00000004 <static_var_2>:
4: 0004 0x4
...
Disassembly of section ._user_heap_stack:
00000008 <._user_heap_stack>:
...
(the <_start> is a part of my start script that will initialize stack pointer)
The catch:
These are the two instructions that tries to load the global variables:
20: 00002703 lw a4,0(zero) # 0 <_start>
24: 00402783 lw a5,4(zero) # 4 <static_var_2>
But there is a problem - they were never put into RAM, so the CPU will most likely end up with some garbage data, which is unacceptable.
The solution?
Somebody suggested linker relaxation as part of my previous question (RISC-V: Global variables), again, that doesn't seem to be the case, but I can still be wrong though!

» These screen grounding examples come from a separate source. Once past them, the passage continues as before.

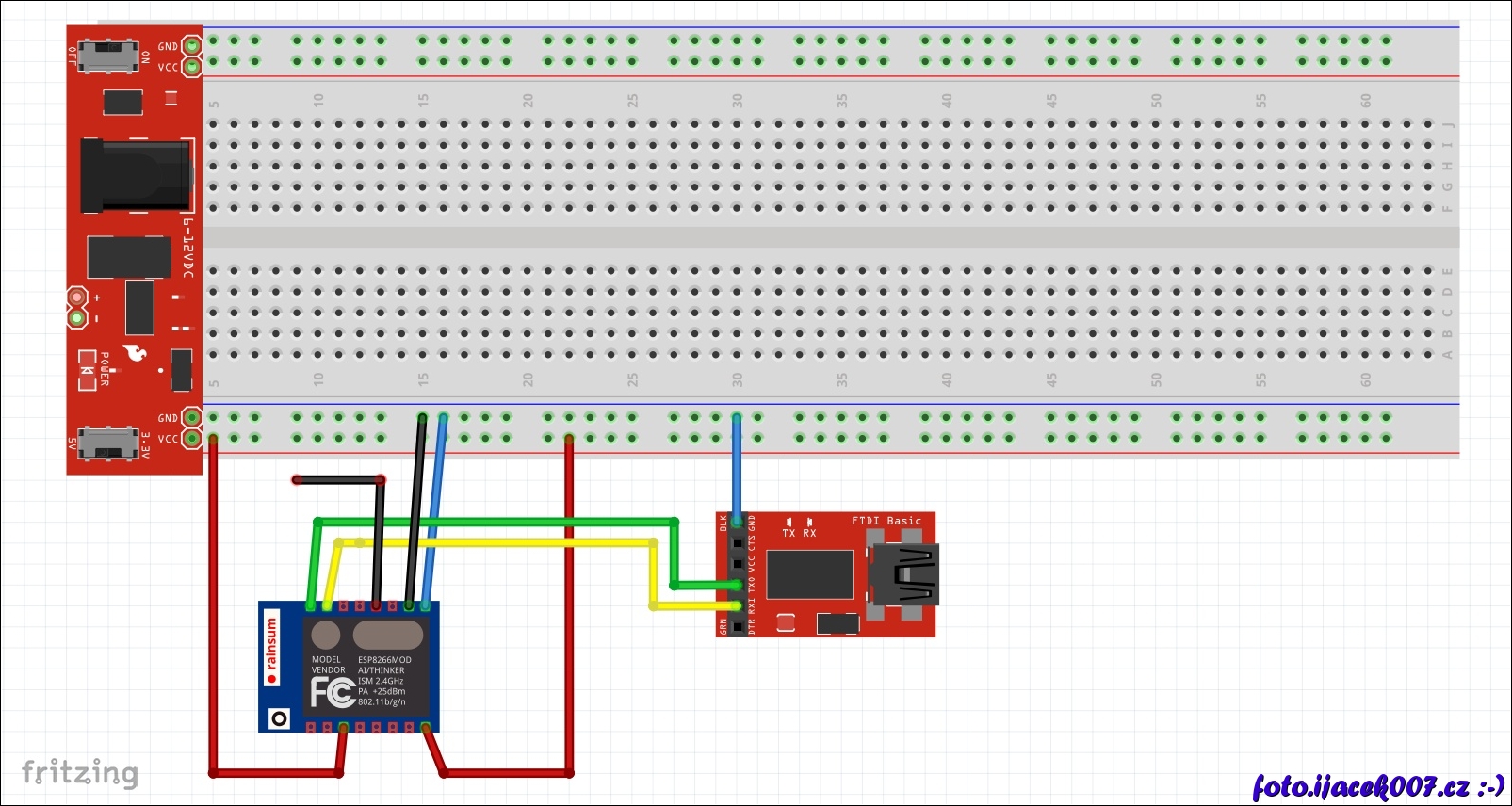Click the black IC chip on FTDI Basic
Screen dimensions: 1512x806
click(x=809, y=574)
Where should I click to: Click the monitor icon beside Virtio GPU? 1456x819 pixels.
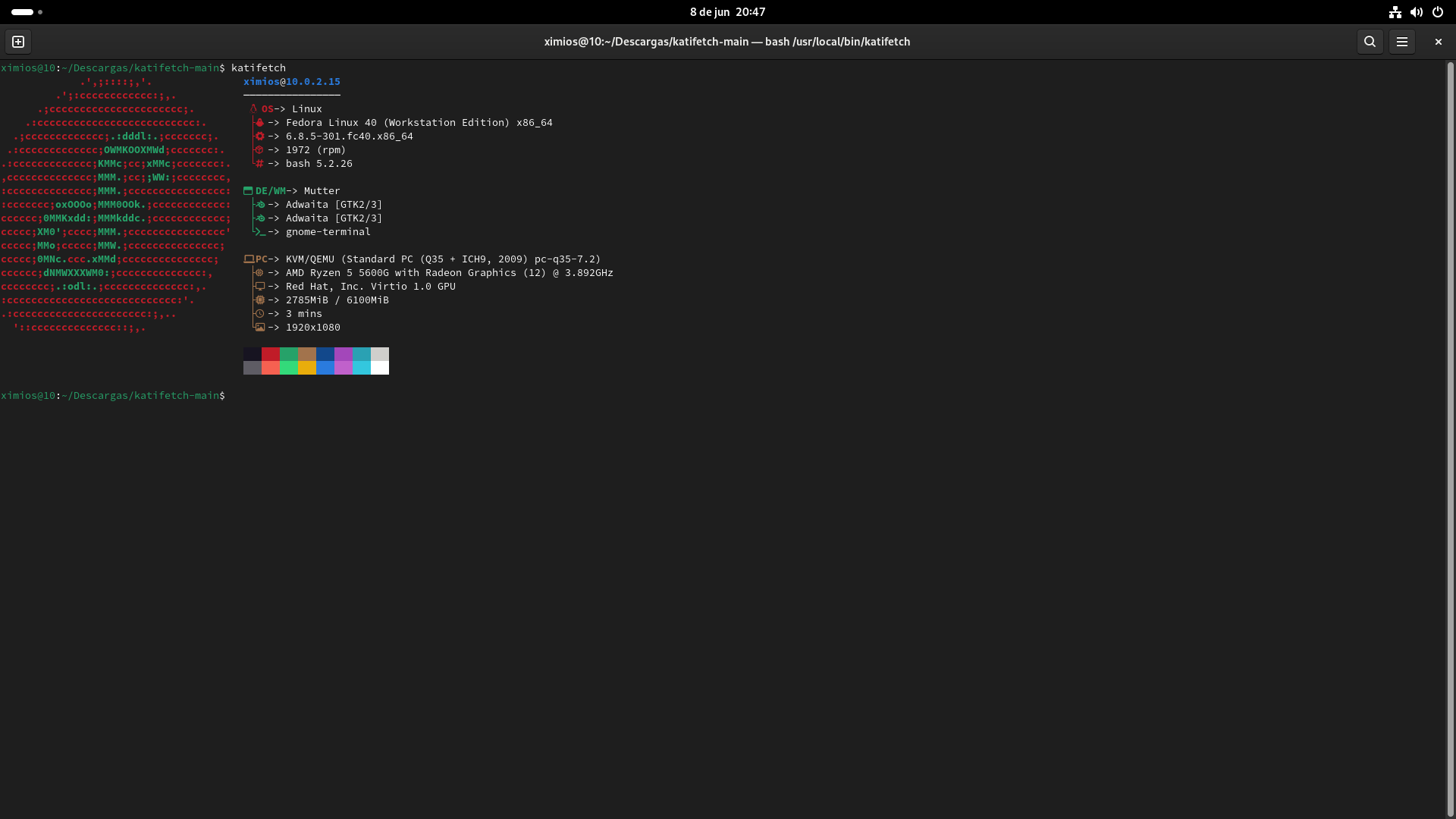tap(259, 287)
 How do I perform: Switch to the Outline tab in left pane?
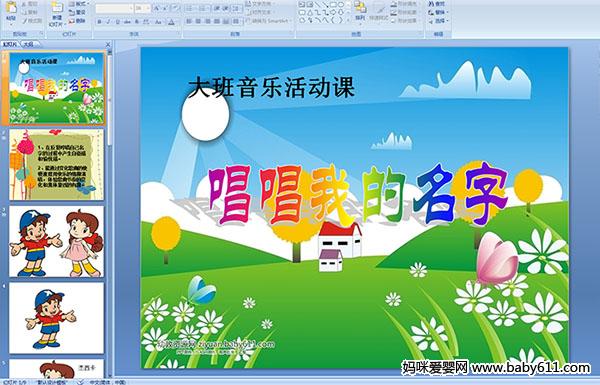pos(29,44)
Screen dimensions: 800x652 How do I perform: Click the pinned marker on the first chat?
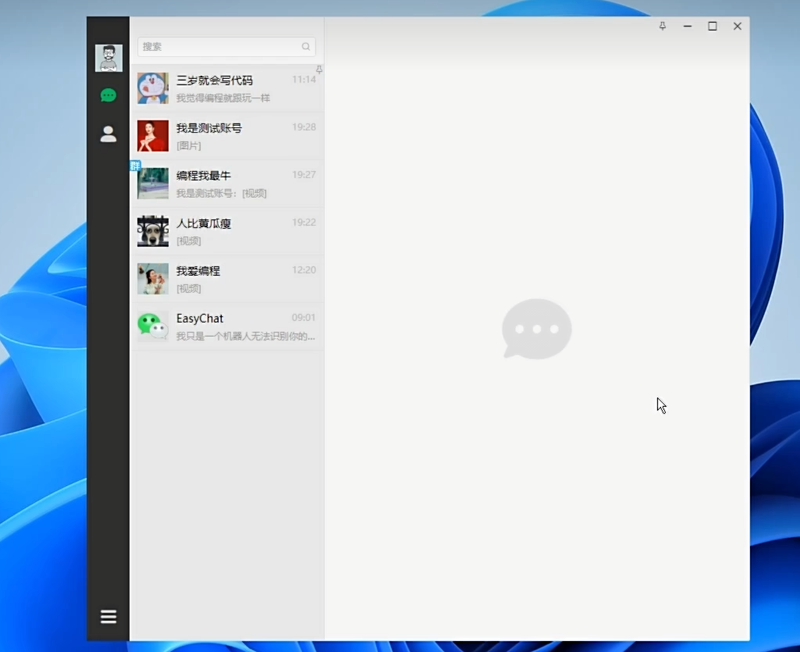point(319,70)
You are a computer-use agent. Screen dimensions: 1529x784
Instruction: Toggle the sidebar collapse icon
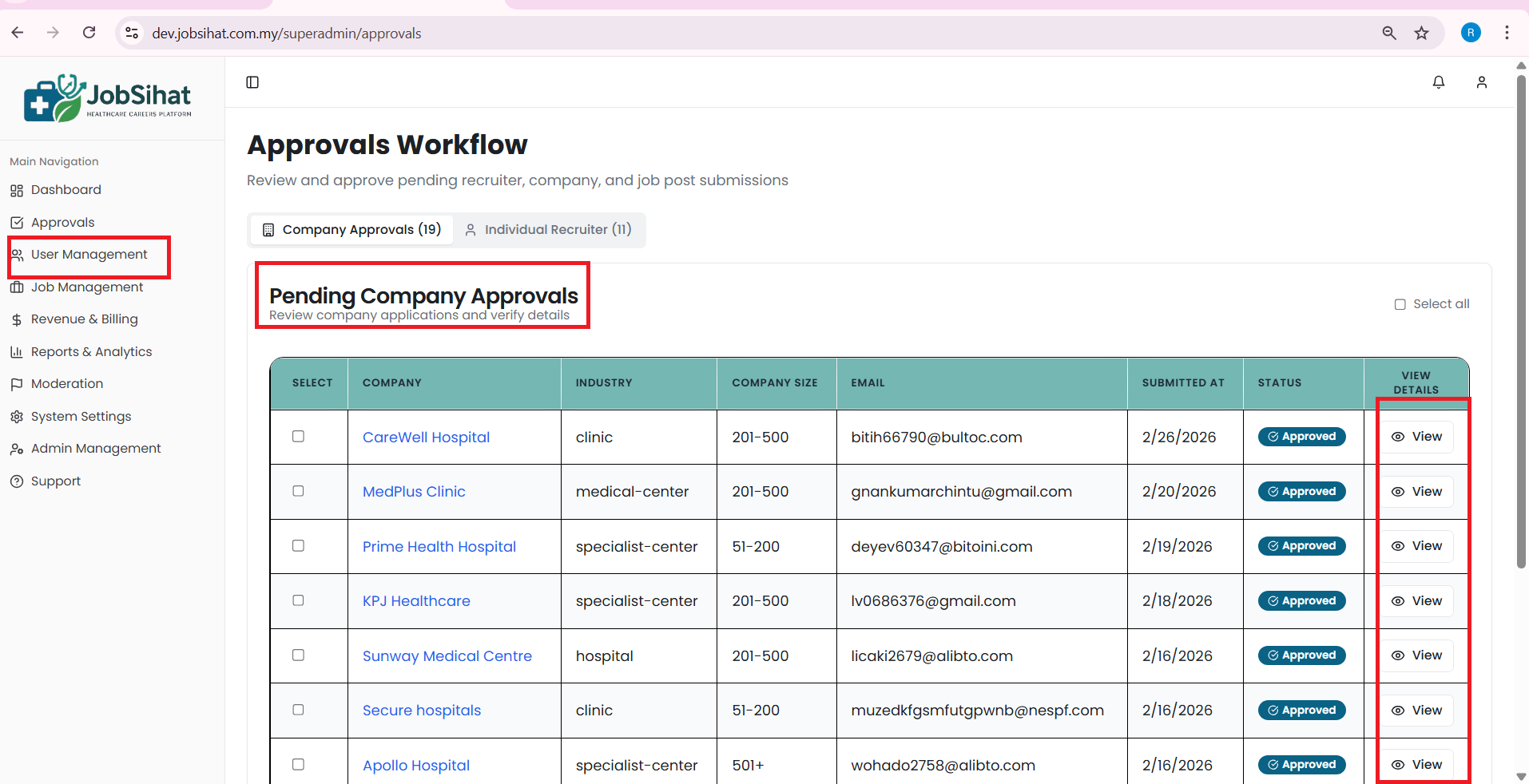click(252, 82)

From my research, most of the "classic" CPUs use a start script, where the copying takes place, but as this is not a von-neuman architecture, I don't have the FLASH memory mapped to data memory and therefor cannot be read by the program (see the block diagram above). The output program must contain the variables already decoded as executable instructions, for example if we want value 0x4 in RAM at position 0x0, It can be decoded to:
addi t0, zero, 0x4
sw t0, 0(zero)
Re-building my CPU as von-neuman would require much more gates and ICs and this is a discrete build where every IC counts.
Doing it by hardware is for me the worst solution as I stated above, so if it can be done in software I'm all for it - and It can! Obviously, there is a solution, but by far the ugliest: Compile the code, extract the data (with python), generate a new startup script with these variables decoded by the python script and compile it again.
I really don't want to go that route, so if it can be done by modifying startup script, linker, etc, it would be really, really great.
AVR ICs are basically Harvard architecture (though modified) so do they something differently that we can learn from?